Mais je voudrais exhorter la nouvelle administration à faire davantage pour soutenir un programme favorable à l'innovation en ce qui concerne les technologies génétiques dans l'agriculture. À ce stade précoce de son mandat de cinq ans, et avec une majorité aussi puissante, le gouvernement travailliste peut choisir de faire ce qu'il faut pour la science et s'engager à réévaluer la réglementation de la technologie transgénique (c'est-à-dire les OGM) ainsi que l'édition de gènes.
L'un des thèmes centraux de la campagne électorale du Parti Travailliste était la création de richesses pour l'économie britannique.
Pourtant, le seul endroit où la science britannique crée de la richesse en matière de recherche sur les cultures génétiquement modifiées est l'Amérique du Nord.
Tout a commencé avec la pomme de terre génétiquement modifiée résistante au mildiou, mise au point par Jonathan Jones et son équipe du Sainsbury Laboratory, qui est commercialisée aux États-Unis depuis dix ans par la société J. R. Simplot.
Est ensuite venue la tomate génétiquement modifiée violette, dotée d'une teneur accrue en antioxydants, dont le développement a été dirigé par Cathie Martin aux John Innes Centres. Les ventes de semences de tomates génétiquement modifiées rencontrent un vif succès auprès des jardiniers amateurs aux États-Unis, les stocks initiaux ayant été écoulés en quelques semaines.
Plus récemment, Rothamsted Research a accordé une licence mondiale exclusive à la société américaine Yield10 Bioscience, Inc. pour commercialiser des produits durables à base d'oméga-3 issus de caméline génétiquement modifiée. C'est l'aboutissement des recherches que j'ai menées pendant plus de 20 ans pour mettre au point, pour la première fois, une source végétale renouvelable d'huiles oméga-3 à grande échelle, avec des applications potentielles sur les marchés de l'alimentation pour poissons, des aliments pour animaux de compagnie et des compléments nutritionnels. Il s'agit d'une caractéristique qui vaut des milliards de livres sterling par an, mais qui est exploitée aux États-Unis en raison d'un cadre réglementaire plus favorable.
Chacun de ces exemples représente une réussite économique et environnementale, ainsi qu'une percée scientifique à part entière.
Mais est-il normal que d'autres pays soient les principaux bénéficiaires des recherches financées par le Royaume-Uni ?
En novembre dernier, la Royal Society a publié une nouvelle note d'information sur les cultures génétiquement modifiées qui, tout en se félicitant de l'évolution vers une réglementation plus proportionnée de l'édition de gènes, plaidait également en faveur d'une réforme réglementaire similaire en ce qui concerne les cultures génétiquement modifiées.

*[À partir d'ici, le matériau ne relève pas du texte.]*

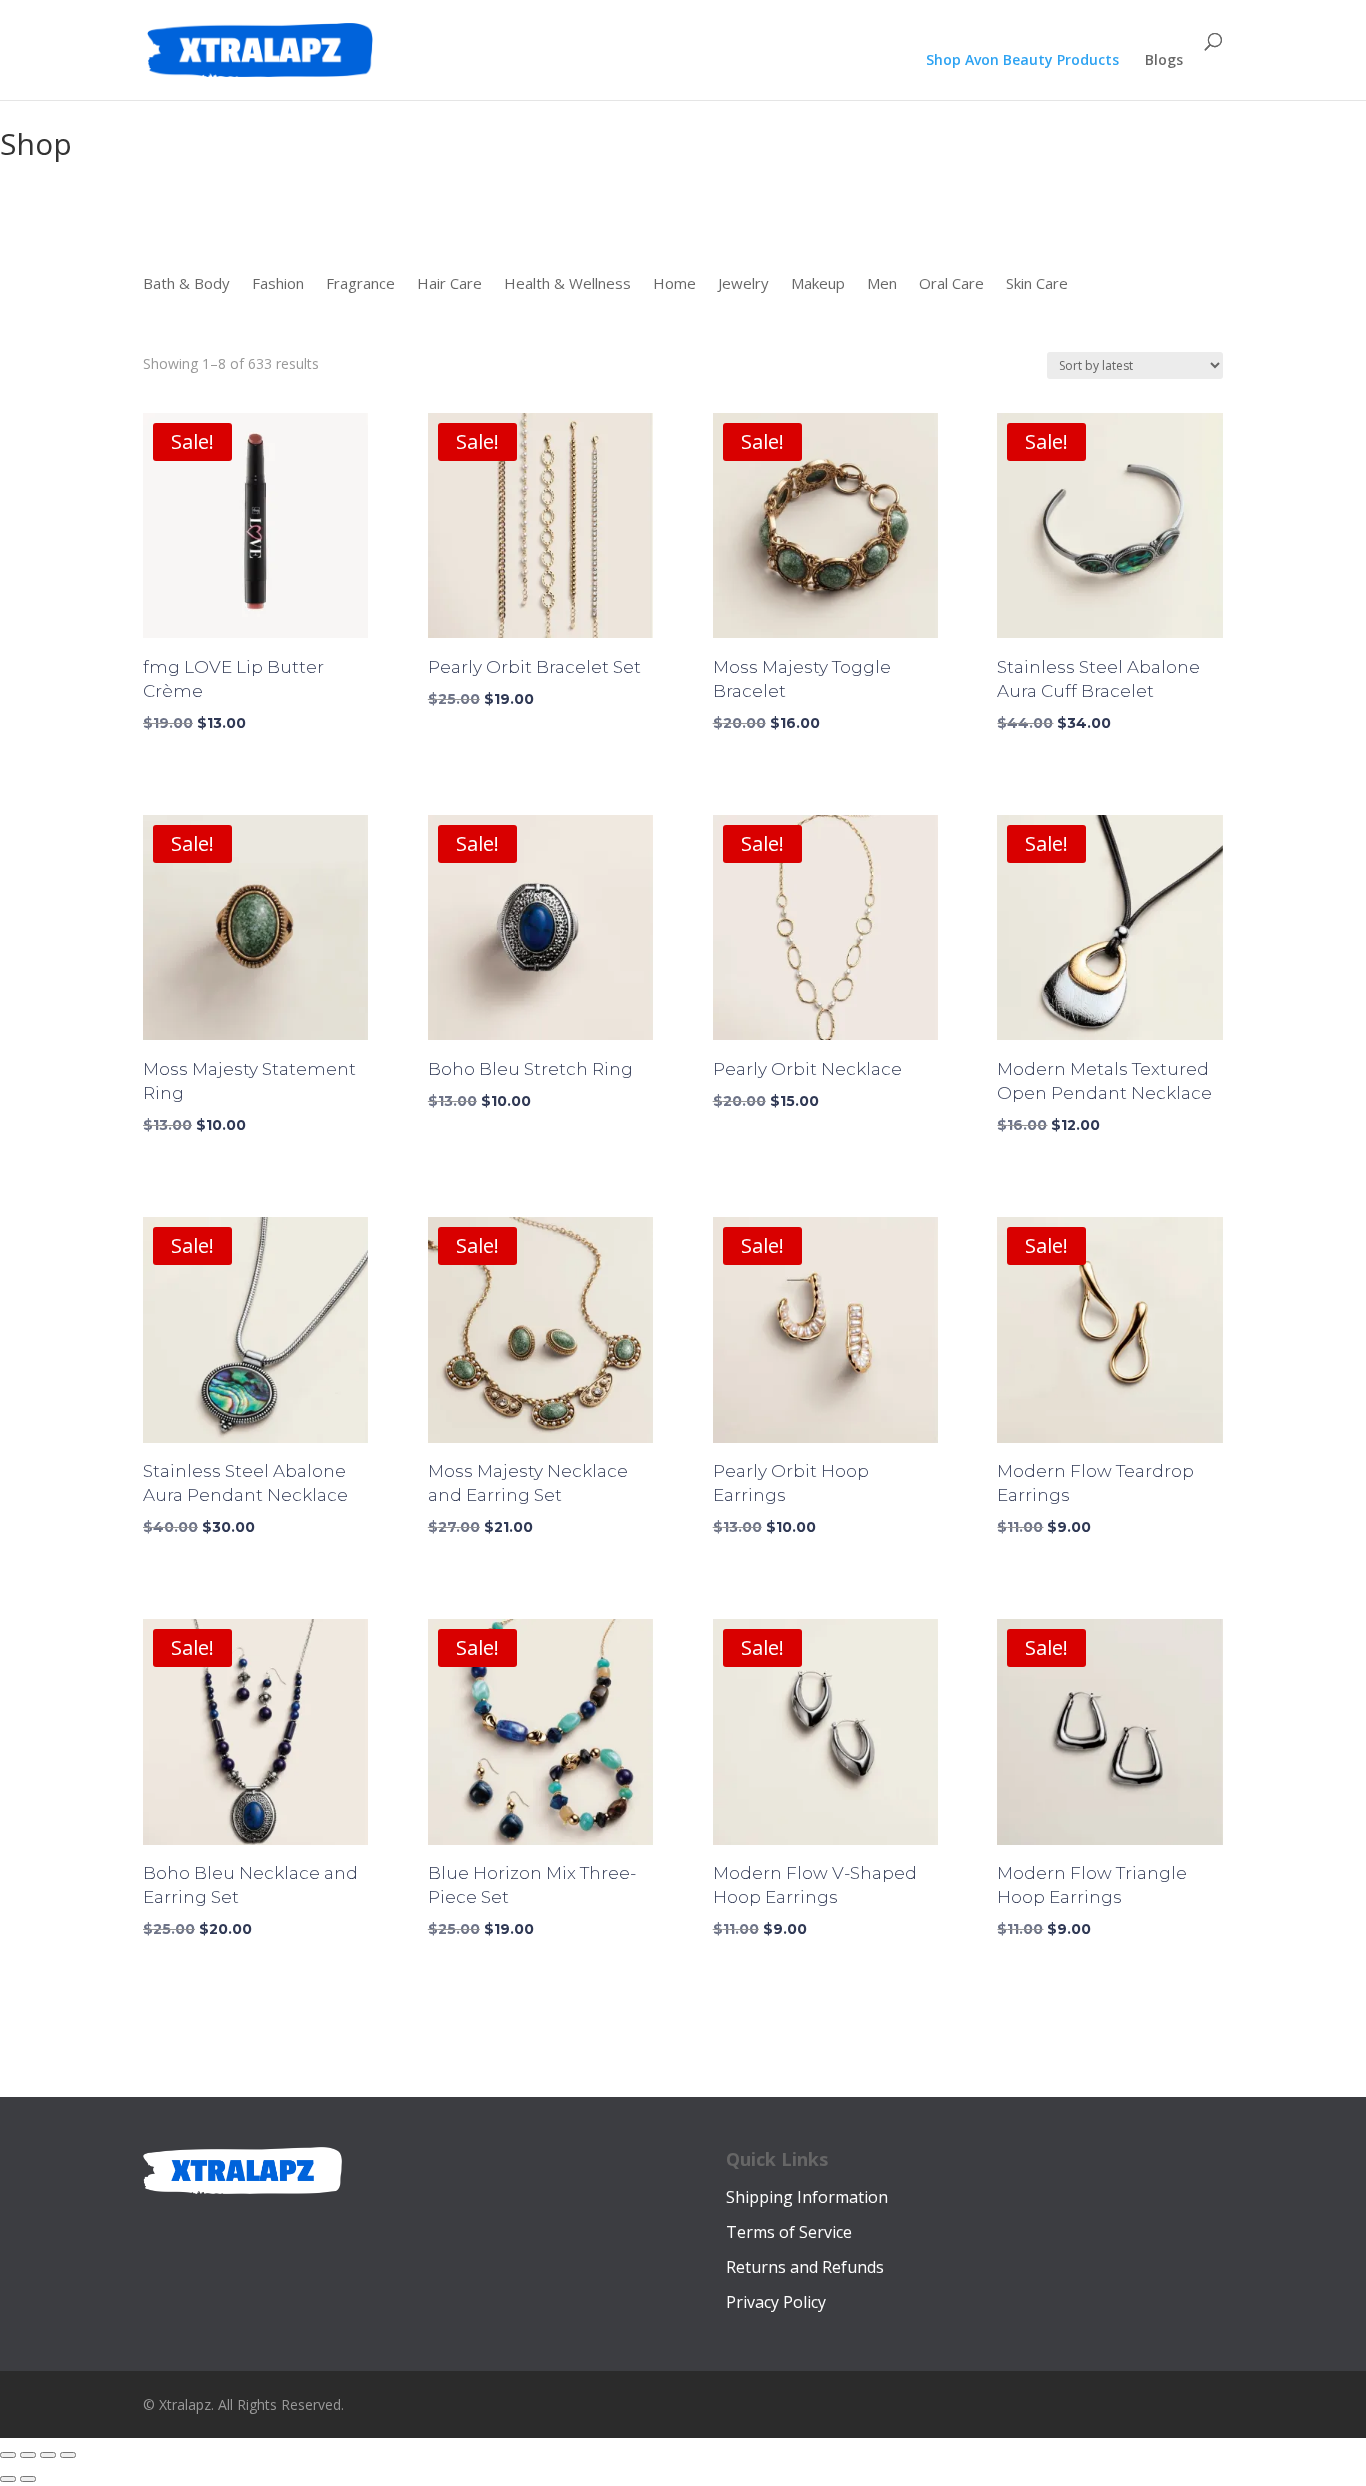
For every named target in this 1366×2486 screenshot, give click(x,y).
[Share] (48, 2455)
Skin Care (1037, 284)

La Royal Society note que près de 30 ans après la première commercialisation de la technologie, les plantes génétiquement modifiées sont désormais cultivées sur plus de 200 millions d'hectares dans le monde chaque année. Il n'y a eu aucun rapport étayé de dommages à la santé humaine ou animale ou à l'environnement résultant de la culture commerciale de plantes génétiquement modifiées approuvées et de la consommation de leurs produits, et la technologie a apporté des avantages économiques et environnementaux substantiels.
Pourtant, elle continue d'être soumise à des règles longues, coûteuses et restrictives héritées de l'UE.
La Royal Society a proposé un mécanisme plus rationnel d'interaction entre le régulateur et le demandeur, fondé sur des hypothèses de risques plausibles et scientifiquement fondées, ainsi que sur l'expérience réglementaire acquise ailleurs en matière de combinaisons culture/trait, plutôt que de partir du postulat que toutes les cultures génétiquement modifiées sont intrinsèquement risquées.
Une approche plus proportionnée et fondée sur les preuves de la réglementation des OGM, basée sur les caractéristiques du produit final plutôt que sur l'utilisation d'une technologie de sélection particulière, pourrait contribuer à libérer l'innovation britannique de nos organismes de recherche du secteur public et à encourager un meilleur accès et une plus grande activité commerciale parmi les start-ups et les PME.
Cela pourrait également aider à réaliser le potentiel de la technologie pour relever les défis mondiaux de la sécurité alimentaire, du changement climatique et du développement durable identifiés par le Parti Travailliste il y a 10 ans, et qui sont encore plus pressants aujourd'hui.
Le Royaume-Uni n'a pas seulement pris du retard par rapport aux autres grandes économies agricoles en n'adoptant pas la biotechnologie moderne ; il est également à la traîne par rapport à de nombreux pays en développement d'Asie, d'Afrique et d'Amérique du Sud.
Un gel de 30 ans a déjà assez duré. Il est temps de changer.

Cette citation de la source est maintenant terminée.